Vidyo, Inc., the first company to deliver personal telepresence, today announced it has virtualized the first video conferencing infrastructure and delivered an HD video conference on over 100 concurrent lines. To date, virtualization in the video conferencing market has been limited to call control. Vidyo has now virtualized media processing, enabling service providers to offer unlimited multipoint scalability and low latency rate matching capability on demand to accelerate the adoption of high quality, universal video conferencing on any endpoint.
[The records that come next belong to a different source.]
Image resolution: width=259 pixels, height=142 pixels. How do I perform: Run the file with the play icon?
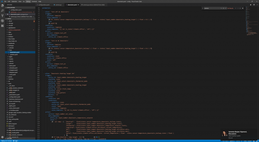(251, 5)
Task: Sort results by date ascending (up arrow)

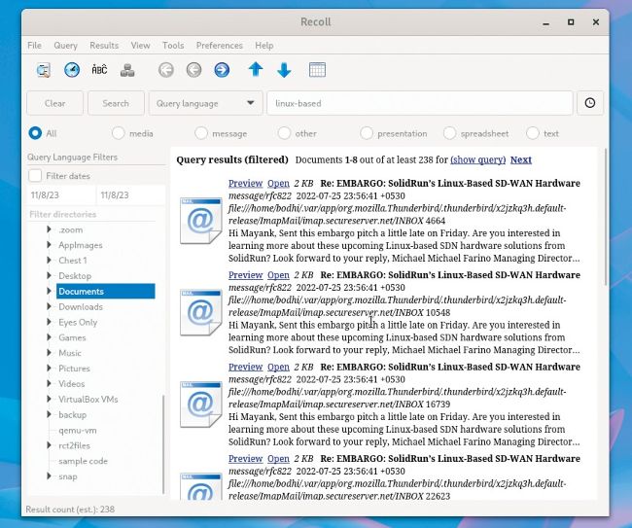Action: (x=256, y=70)
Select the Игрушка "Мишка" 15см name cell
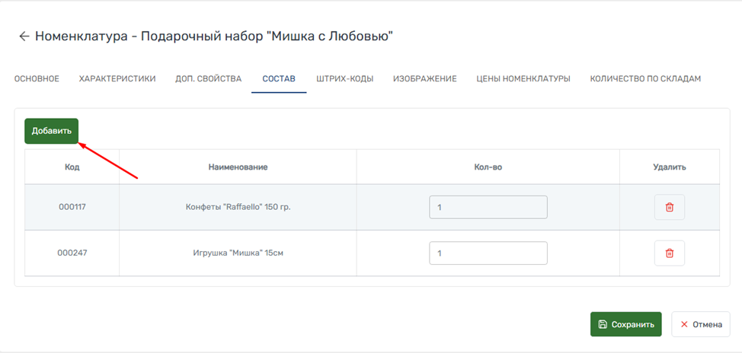Viewport: 742px width, 353px height. [238, 253]
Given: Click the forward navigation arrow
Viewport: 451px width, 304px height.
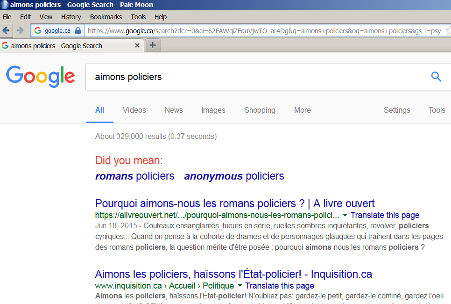Looking at the screenshot, I should point(21,29).
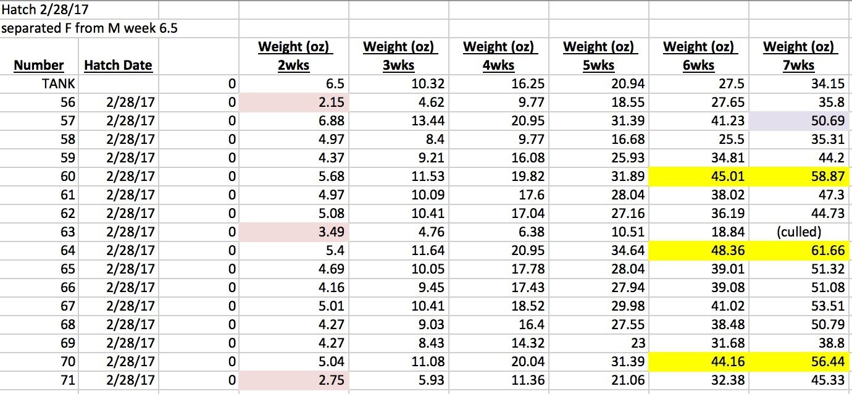Click the "Hatch Date" header cell

click(x=118, y=65)
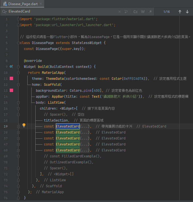The width and height of the screenshot is (193, 202).
Task: Collapse the build method on line 9
Action: 19,67
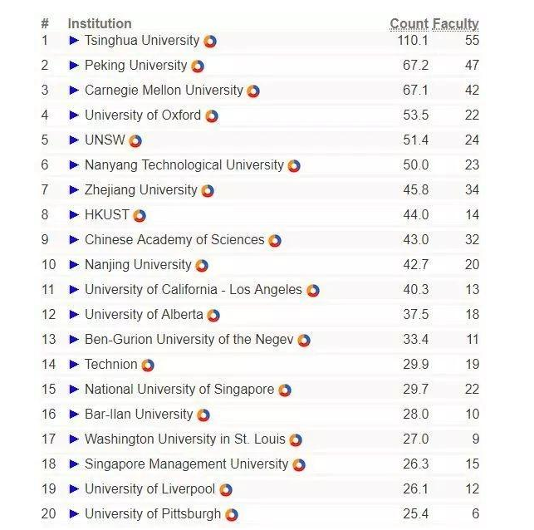The width and height of the screenshot is (534, 530).
Task: Click the HKUST chart icon
Action: [140, 216]
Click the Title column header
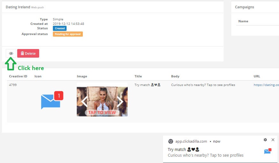The height and width of the screenshot is (163, 279). pyautogui.click(x=138, y=76)
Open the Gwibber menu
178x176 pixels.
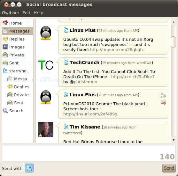(11, 13)
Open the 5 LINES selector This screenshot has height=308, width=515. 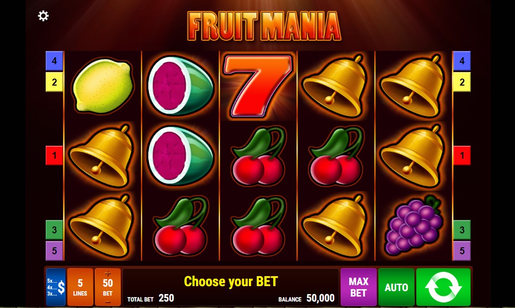pos(80,287)
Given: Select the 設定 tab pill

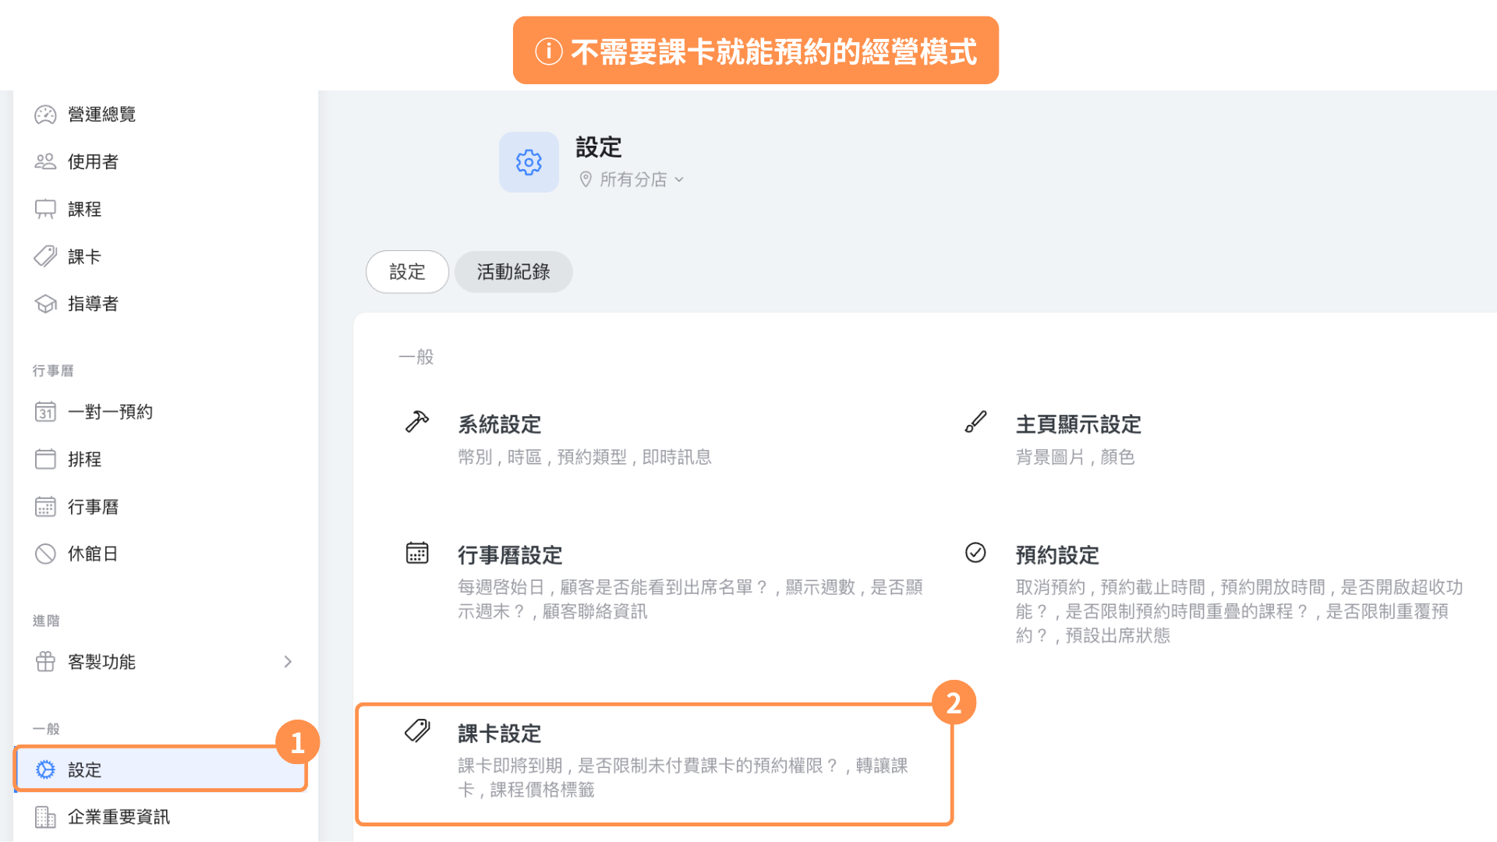Looking at the screenshot, I should (x=407, y=272).
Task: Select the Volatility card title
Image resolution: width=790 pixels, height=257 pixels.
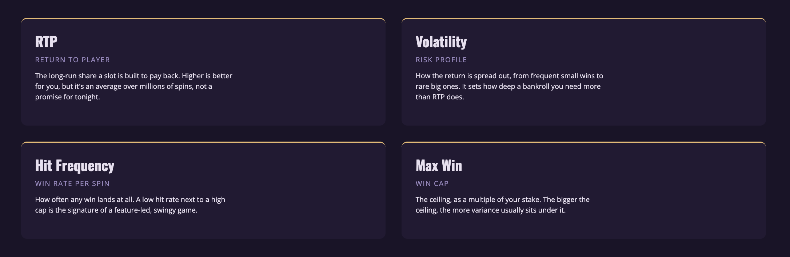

“Vidyo’s virtualization of the media plane is as significant to the video conferencing industry as VMware’s virtualization of the compute plane was to the data center,” said Ofer Shapiro, co-founder and CEO of Vidyo. “Vidyo has already enabled service providers to offer telepresence calls at pennies instead of dollars per minute. Today’s technology announcement marks a new era of virtualized video conferencing with unprecedented scalability, flexibility and affordability by providing media processing when and where it is required. Hardware-based solutions are not scalable and have limited capacity for multipoint video conferencing, requiring costly MCU devices that have to be pre-provisioned in data centers instead of providing availability on-demand.”
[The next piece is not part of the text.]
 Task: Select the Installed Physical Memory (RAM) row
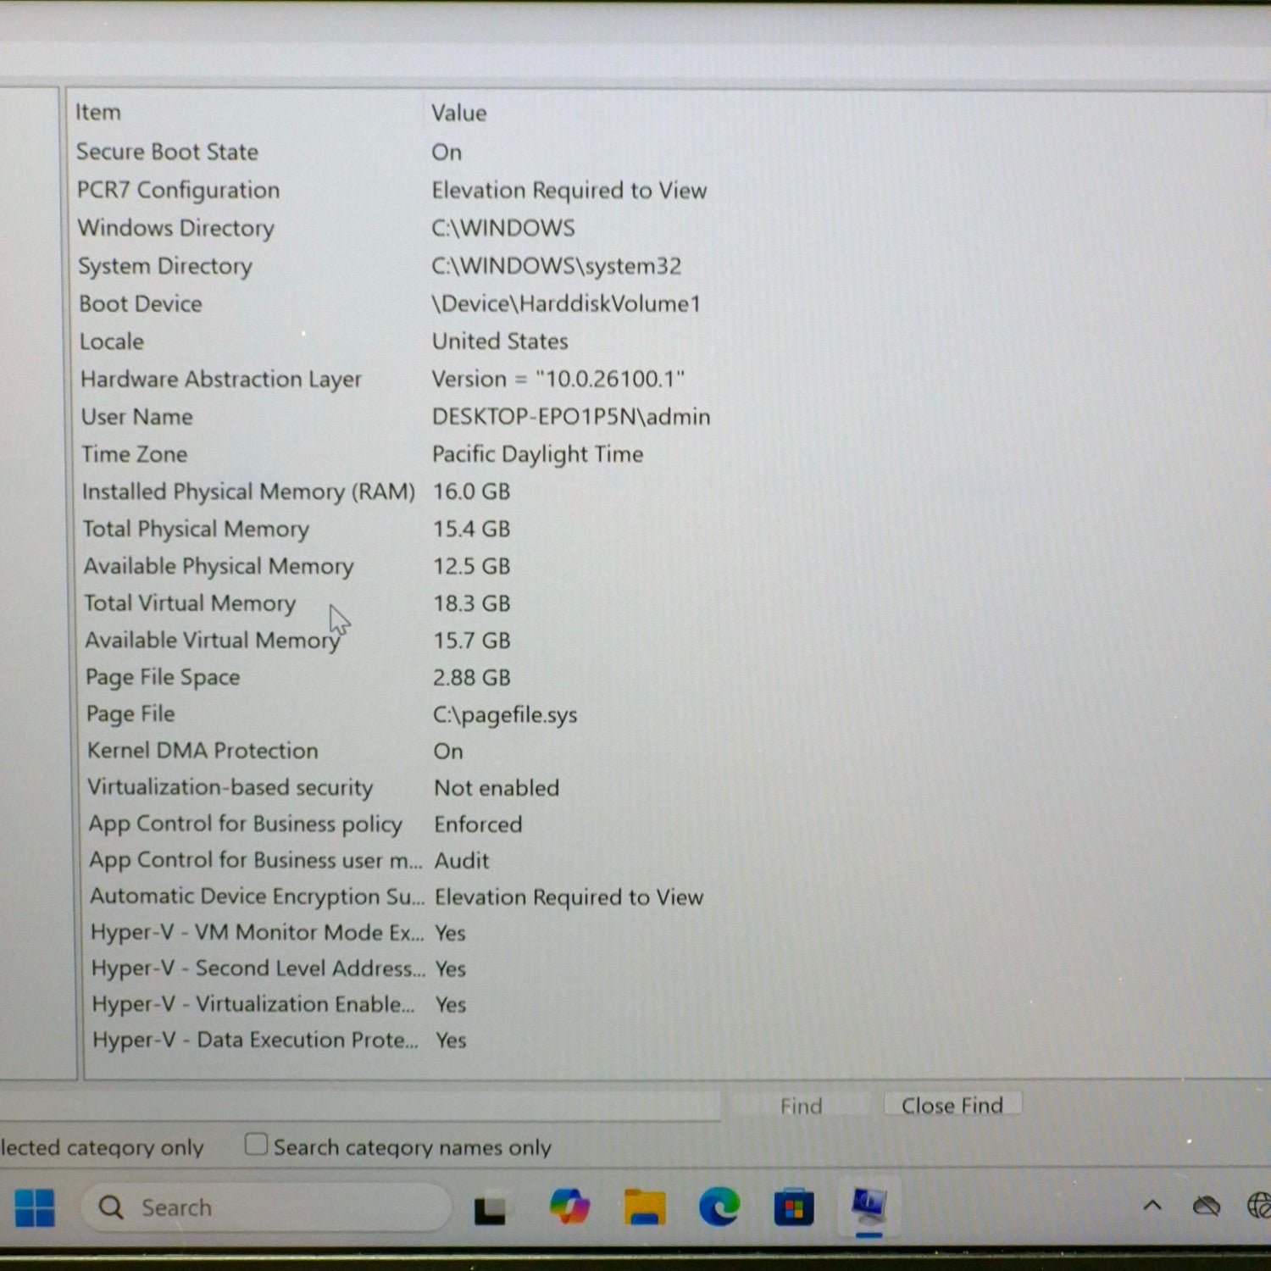[248, 492]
“Virtualization has affected almost every aspect of IT, and network infrastructure is the last untapped bastion,” said Zeus Kerravala, Principal Analyst, ZK Research. “Vidyo is the first company to demonstrate the impact of virtualized video conferencing in terms of scalability and economics on the most expensive part of the network infrastructure. There is no longer a reason for video conferencing to be a hardware investment; customers need to select a software-based architecture today that can address tomorrow’s future growth needs.”
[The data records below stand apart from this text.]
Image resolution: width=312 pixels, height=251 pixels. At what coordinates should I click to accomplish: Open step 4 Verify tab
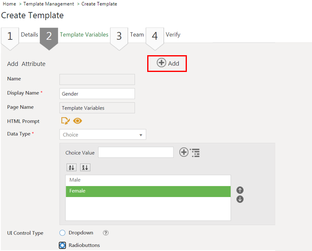164,36
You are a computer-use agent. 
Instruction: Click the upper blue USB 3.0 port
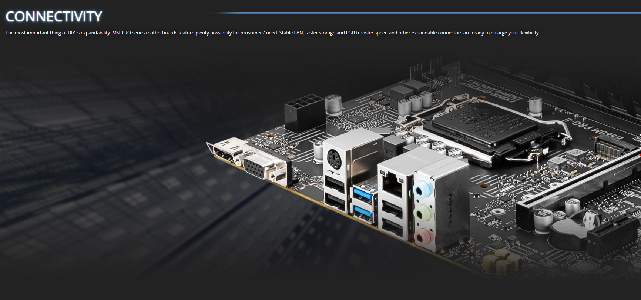tap(363, 194)
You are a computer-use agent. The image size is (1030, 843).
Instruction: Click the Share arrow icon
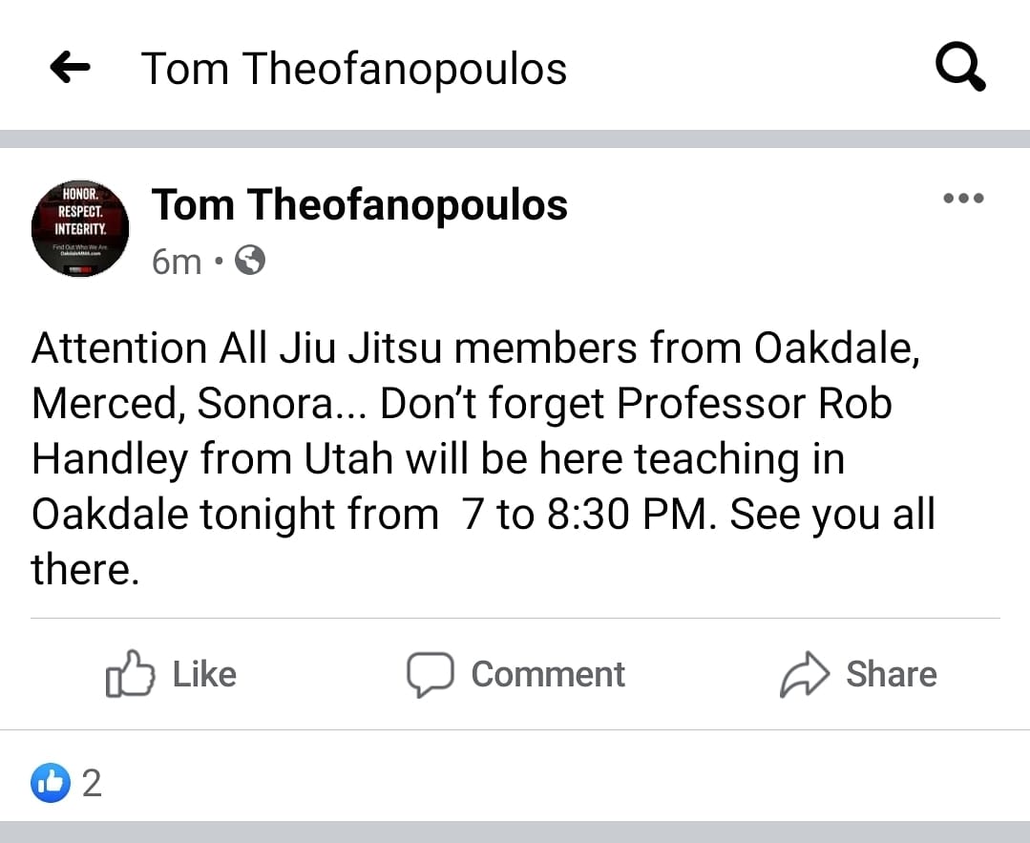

Multipoint media processing mixes multiple video streams, a function traditionally performed by a transcoding multipoint control unit (MCU) which is not scalable. Expanding video conferencing services from hundreds of thousands of rooms to hundreds of millions of mobile and desktop endpoints requires a new approach for multipoint scalability. Leveraging virtual machines allows service providers and enterprise companies to scale video conferencing capacity on demand by creating a virtual machine and running a VidyoRouter, with no incremental hardware required. Companies still get all the benefits of Vidyo’s patented Adaptive Video Layering technology, which provides the most efficient bandwidth utilization, local error correction, and real time video optimization for unprecedented video quality over the Internet.